Work to be completed:
Give back an exact copy of the lines in the records below, from the line that has "September 2026 → (910, 761)" through the line that has "Конкурс (560, 553)", and nothing besides.

Dataset extract:
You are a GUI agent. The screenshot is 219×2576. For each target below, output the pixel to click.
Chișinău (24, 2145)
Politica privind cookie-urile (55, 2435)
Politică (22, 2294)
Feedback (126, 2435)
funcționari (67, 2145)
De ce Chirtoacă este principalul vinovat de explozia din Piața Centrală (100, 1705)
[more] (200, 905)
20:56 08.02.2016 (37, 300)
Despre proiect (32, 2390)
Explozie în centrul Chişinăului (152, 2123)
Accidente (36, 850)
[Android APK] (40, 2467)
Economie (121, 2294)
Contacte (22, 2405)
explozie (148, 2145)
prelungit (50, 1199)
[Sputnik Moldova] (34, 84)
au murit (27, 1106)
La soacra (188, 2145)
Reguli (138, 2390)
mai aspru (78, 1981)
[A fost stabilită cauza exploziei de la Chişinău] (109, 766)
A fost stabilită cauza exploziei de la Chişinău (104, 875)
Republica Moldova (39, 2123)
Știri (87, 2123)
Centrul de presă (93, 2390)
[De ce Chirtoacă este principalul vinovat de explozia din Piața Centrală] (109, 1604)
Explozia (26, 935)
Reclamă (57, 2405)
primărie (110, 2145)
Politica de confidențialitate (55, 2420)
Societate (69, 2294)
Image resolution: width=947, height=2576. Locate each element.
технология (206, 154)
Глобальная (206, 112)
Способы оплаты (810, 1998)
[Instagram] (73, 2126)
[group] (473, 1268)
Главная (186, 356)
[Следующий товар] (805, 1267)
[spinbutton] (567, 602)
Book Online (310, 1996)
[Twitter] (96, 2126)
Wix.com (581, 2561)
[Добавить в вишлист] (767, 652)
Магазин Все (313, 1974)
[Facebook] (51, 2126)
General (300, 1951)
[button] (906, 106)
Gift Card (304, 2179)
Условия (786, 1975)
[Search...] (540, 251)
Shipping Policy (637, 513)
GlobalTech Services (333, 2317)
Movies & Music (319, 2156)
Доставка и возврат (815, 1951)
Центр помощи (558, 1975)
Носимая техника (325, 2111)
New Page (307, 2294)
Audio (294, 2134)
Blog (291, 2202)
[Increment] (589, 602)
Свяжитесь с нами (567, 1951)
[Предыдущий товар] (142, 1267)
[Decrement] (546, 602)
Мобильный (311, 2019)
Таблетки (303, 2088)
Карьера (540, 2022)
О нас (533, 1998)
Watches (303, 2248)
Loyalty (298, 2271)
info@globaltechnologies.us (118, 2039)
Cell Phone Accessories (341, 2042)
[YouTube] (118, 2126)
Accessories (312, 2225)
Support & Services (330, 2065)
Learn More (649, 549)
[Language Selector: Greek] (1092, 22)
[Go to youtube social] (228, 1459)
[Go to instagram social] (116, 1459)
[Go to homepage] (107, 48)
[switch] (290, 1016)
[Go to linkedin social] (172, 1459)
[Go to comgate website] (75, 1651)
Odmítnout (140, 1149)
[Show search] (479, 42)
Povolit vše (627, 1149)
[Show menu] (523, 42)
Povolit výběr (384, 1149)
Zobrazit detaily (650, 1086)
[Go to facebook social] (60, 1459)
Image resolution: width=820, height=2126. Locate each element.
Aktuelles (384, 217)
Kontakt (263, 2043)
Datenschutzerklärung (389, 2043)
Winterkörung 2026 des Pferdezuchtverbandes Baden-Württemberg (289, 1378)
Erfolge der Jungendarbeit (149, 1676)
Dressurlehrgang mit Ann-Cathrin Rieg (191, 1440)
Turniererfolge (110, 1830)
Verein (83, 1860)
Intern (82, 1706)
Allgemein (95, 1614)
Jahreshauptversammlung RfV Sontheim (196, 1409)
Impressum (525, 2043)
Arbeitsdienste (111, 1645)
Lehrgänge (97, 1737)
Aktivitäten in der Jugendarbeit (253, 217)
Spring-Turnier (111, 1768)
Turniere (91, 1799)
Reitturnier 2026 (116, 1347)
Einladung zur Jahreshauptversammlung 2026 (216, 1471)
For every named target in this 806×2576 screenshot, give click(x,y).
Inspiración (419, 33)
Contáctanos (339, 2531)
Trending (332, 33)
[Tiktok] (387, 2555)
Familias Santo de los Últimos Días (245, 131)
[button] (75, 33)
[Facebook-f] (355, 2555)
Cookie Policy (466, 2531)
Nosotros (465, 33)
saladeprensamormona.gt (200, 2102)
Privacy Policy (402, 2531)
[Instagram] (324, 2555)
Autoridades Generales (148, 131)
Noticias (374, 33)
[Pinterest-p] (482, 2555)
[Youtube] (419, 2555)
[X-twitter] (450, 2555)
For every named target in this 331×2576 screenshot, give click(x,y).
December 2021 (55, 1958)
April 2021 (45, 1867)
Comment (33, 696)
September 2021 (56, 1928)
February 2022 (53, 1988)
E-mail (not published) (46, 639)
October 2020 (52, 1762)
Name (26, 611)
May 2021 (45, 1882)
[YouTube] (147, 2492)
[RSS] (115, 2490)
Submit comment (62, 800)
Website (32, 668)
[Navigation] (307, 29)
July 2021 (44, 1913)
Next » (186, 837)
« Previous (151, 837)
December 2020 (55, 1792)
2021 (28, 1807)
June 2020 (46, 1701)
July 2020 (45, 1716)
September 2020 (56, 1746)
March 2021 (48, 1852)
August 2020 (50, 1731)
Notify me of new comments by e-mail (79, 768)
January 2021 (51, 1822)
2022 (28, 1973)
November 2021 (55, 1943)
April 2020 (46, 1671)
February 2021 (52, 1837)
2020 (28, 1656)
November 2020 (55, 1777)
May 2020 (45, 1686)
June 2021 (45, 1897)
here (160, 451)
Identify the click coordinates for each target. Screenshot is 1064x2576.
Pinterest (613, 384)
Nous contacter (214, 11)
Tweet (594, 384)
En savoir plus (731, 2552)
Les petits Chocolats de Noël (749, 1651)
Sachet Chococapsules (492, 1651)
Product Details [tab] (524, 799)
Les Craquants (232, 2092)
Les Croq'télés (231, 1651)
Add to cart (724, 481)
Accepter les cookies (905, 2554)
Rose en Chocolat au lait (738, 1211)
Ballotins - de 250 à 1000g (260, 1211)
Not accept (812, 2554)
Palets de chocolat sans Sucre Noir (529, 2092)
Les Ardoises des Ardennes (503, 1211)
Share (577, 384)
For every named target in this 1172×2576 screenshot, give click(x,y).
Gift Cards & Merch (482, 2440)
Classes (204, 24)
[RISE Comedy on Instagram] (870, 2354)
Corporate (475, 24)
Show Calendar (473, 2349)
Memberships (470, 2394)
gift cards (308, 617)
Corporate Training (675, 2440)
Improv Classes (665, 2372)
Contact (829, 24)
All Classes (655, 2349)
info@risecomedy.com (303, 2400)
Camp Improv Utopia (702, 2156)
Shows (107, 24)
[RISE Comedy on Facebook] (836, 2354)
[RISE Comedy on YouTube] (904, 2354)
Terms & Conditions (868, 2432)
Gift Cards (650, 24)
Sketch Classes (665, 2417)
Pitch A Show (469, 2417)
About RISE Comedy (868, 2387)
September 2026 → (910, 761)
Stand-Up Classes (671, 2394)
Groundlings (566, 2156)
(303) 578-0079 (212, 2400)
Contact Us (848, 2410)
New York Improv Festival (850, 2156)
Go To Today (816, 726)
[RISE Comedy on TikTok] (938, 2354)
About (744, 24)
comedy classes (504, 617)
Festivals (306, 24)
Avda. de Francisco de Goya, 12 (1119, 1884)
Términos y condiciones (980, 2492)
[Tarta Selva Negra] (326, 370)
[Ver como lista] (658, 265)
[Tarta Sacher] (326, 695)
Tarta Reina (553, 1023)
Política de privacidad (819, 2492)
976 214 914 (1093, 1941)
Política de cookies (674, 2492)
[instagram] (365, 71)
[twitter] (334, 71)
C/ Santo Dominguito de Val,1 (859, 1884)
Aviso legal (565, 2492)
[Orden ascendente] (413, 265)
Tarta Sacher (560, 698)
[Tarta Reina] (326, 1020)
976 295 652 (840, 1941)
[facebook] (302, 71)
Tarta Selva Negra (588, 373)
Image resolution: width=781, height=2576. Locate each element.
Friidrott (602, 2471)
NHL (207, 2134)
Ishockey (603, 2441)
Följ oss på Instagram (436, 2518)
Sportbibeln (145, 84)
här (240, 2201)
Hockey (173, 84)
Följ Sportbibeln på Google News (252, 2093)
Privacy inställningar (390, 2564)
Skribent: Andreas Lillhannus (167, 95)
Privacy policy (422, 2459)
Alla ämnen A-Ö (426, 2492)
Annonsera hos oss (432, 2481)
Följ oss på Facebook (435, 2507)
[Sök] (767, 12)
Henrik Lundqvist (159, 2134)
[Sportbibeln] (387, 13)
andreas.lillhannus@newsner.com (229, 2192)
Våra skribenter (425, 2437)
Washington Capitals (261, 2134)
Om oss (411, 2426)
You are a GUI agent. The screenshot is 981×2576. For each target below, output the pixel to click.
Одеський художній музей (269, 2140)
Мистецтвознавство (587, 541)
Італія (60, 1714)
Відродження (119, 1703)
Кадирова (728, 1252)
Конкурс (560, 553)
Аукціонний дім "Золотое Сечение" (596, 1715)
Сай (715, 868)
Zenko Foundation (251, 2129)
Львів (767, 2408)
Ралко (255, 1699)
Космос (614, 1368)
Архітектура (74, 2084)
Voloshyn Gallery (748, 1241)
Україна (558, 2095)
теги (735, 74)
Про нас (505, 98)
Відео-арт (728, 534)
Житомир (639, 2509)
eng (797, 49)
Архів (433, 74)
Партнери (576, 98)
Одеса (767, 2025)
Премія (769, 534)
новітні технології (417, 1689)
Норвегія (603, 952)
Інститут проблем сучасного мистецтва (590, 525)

Task output:
September 2026 → (910, 761)
Stand-Up Classes (671, 2394)
Groundlings (566, 2156)
(303) 578-0079 (212, 2400)
Contact Us (848, 2410)
New York Improv Festival (850, 2156)
Go To Today (816, 726)
[RISE Comedy on TikTok] (938, 2354)
About (744, 24)
comedy classes (504, 617)
Festivals (306, 24)
Avda. de Francisco de Goya, 12 (1119, 1884)
Términos y condiciones (980, 2492)
[Tarta Selva Negra] (326, 370)
[Ver como lista] (658, 265)
[Tarta Sacher] (326, 695)
Tarta Reina (553, 1023)
Política de privacidad (819, 2492)
976 214 914 (1093, 1941)
Política de cookies (674, 2492)
[instagram] (365, 71)
[twitter] (334, 71)
C/ Santo Dominguito de Val,1 (859, 1884)
Aviso legal (565, 2492)
[Orden ascendente] (413, 265)
Tarta Sacher (560, 698)
[Tarta Reina] (326, 1020)
976 295 652 (840, 1941)
[facebook] (302, 71)
Tarta Selva Negra (588, 373)
Image resolution: width=781, height=2576. Locate each element.
Friidrott (602, 2471)
NHL (207, 2134)
Ishockey (603, 2441)
Följ oss på Instagram (436, 2518)
Sportbibeln (145, 84)
här (240, 2201)
Hockey (173, 84)
Följ Sportbibeln på Google News (252, 2093)
Privacy inställningar (390, 2564)
Skribent: Andreas Lillhannus (167, 95)
Privacy policy (422, 2459)
Alla ämnen A-Ö (426, 2492)
Annonsera hos oss (432, 2481)
Följ oss på Facebook (435, 2507)
[Sök] (767, 12)
Henrik Lundqvist (159, 2134)
[Sportbibeln] (387, 13)
andreas.lillhannus@newsner.com (229, 2192)
Våra skribenter (425, 2437)
Washington Capitals (261, 2134)
Om oss (411, 2426)
You are a GUI agent. The screenshot is 981×2576. For each target below, output the pixel to click.
Одеський художній музей (269, 2140)
Мистецтвознавство (587, 541)
Італія (60, 1714)
Відродження (119, 1703)
Кадирова (728, 1252)
Конкурс (560, 553)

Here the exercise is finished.